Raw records
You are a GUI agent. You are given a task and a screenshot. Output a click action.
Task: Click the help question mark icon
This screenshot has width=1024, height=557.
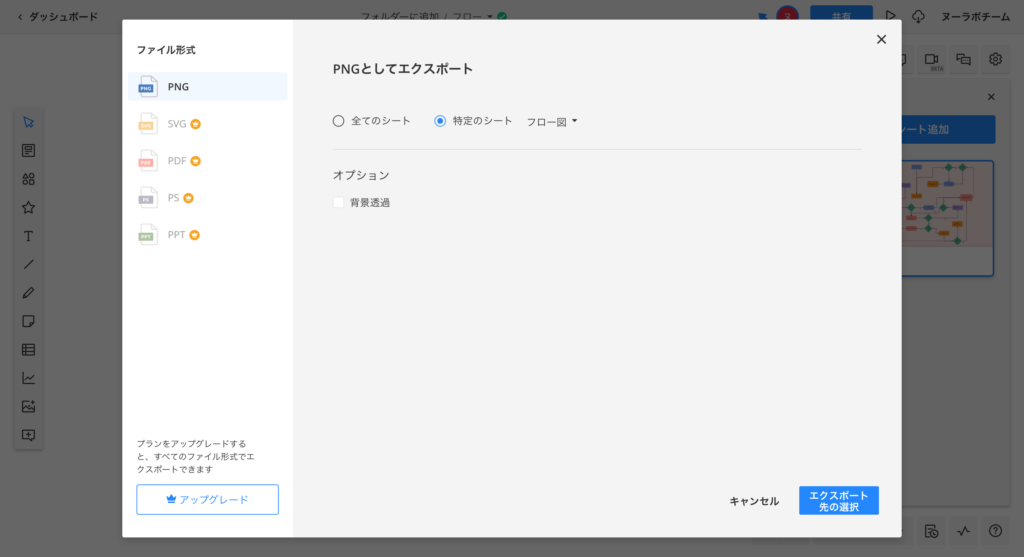[995, 530]
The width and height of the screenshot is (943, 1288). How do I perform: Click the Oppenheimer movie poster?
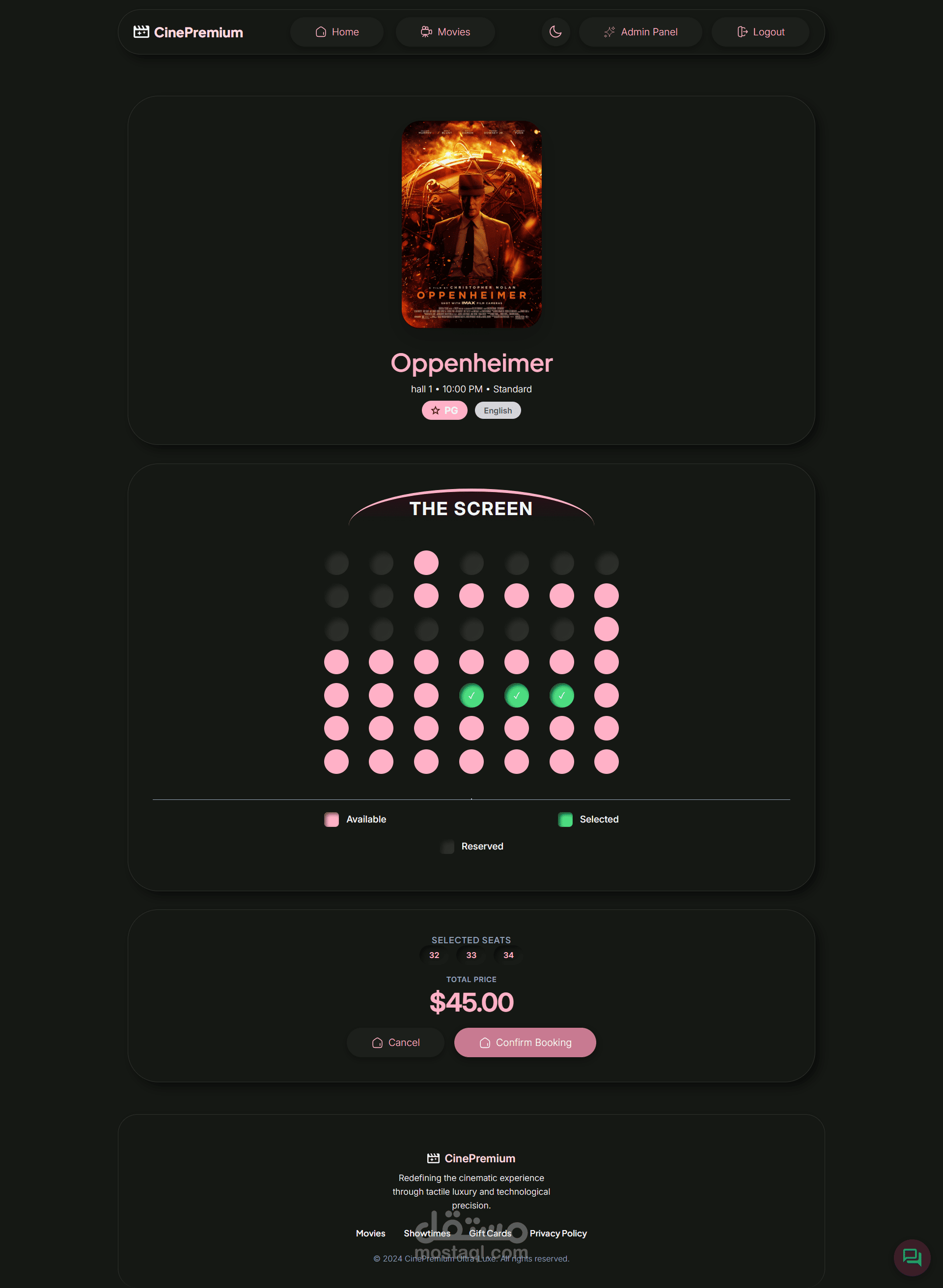pyautogui.click(x=472, y=224)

### Task
Show every line of the rows above that contains the string "width". Case counts.

### Solution to this problem
This screenshot has width=1024, height=557.
The width and height of the screenshot is (943, 1288). How do I perform: Click the Oppenheimer movie poster?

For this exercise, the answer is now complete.